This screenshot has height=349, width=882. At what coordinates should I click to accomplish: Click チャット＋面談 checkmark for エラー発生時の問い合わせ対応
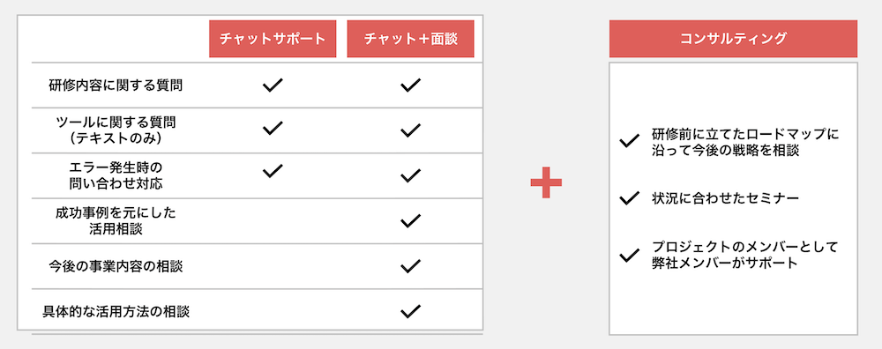(x=411, y=175)
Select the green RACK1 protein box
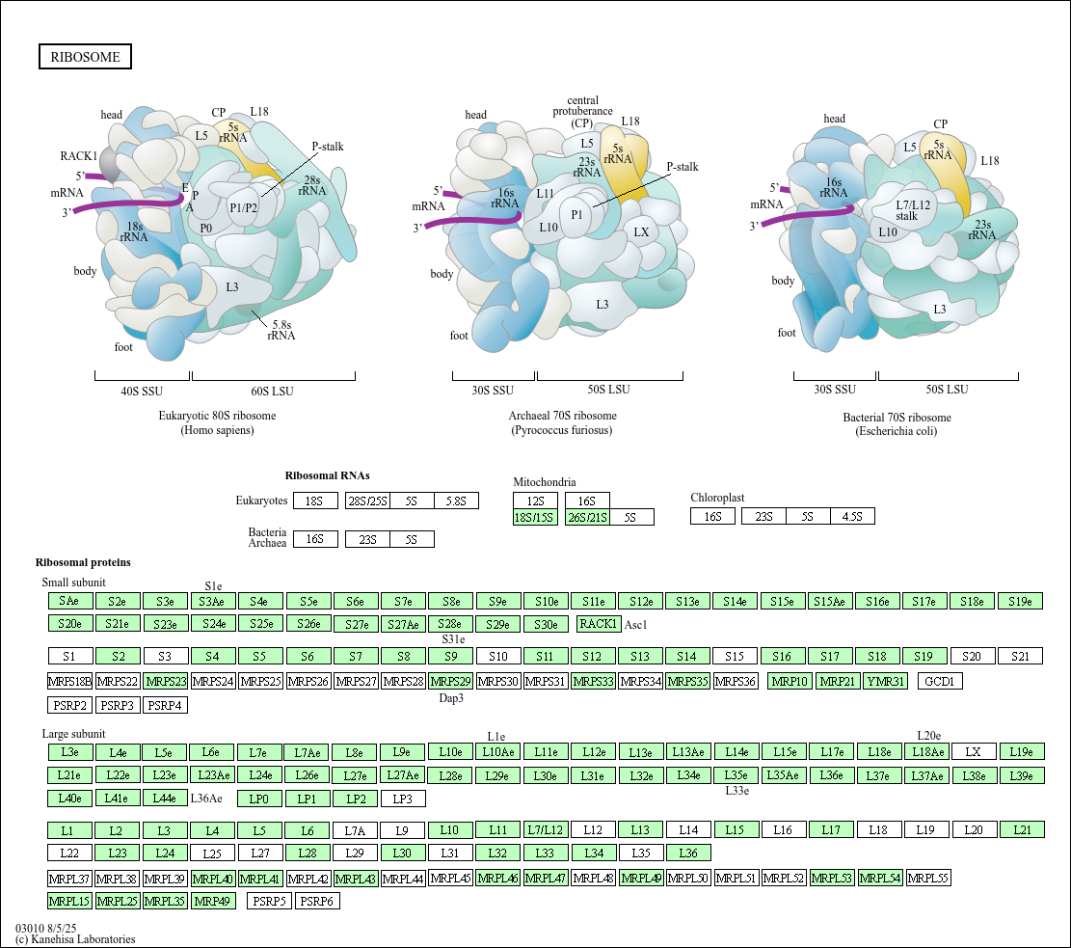Screen dimensions: 1071x948 [x=599, y=624]
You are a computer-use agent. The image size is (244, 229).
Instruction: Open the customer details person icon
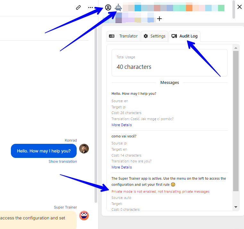point(108,7)
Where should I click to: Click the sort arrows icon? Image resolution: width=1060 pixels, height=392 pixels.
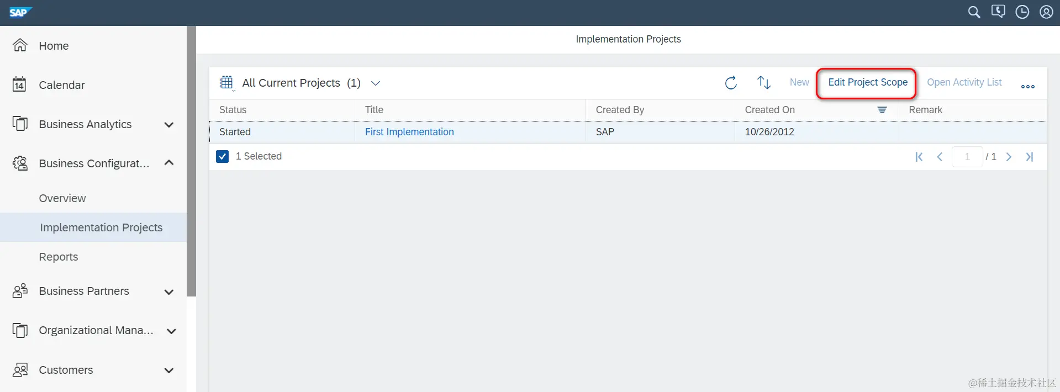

+ + + + +

## Requirement
Leave out the pictures and return the listing exactly.

## Exercise response
This screenshot has height=349, width=882. At what coordinates should I click to accomplish: Click チャット＋面談 checkmark for エラー発生時の問い合わせ対応
(x=411, y=175)
Select the green RACK1 protein box
Screen dimensions: 1071x948 [x=599, y=624]
You are a computer-use agent. The image size is (244, 229).
Instruction: Open the customer details person icon
point(108,7)
Where should I click to: Click the sort arrows icon? Image resolution: width=1060 pixels, height=392 pixels.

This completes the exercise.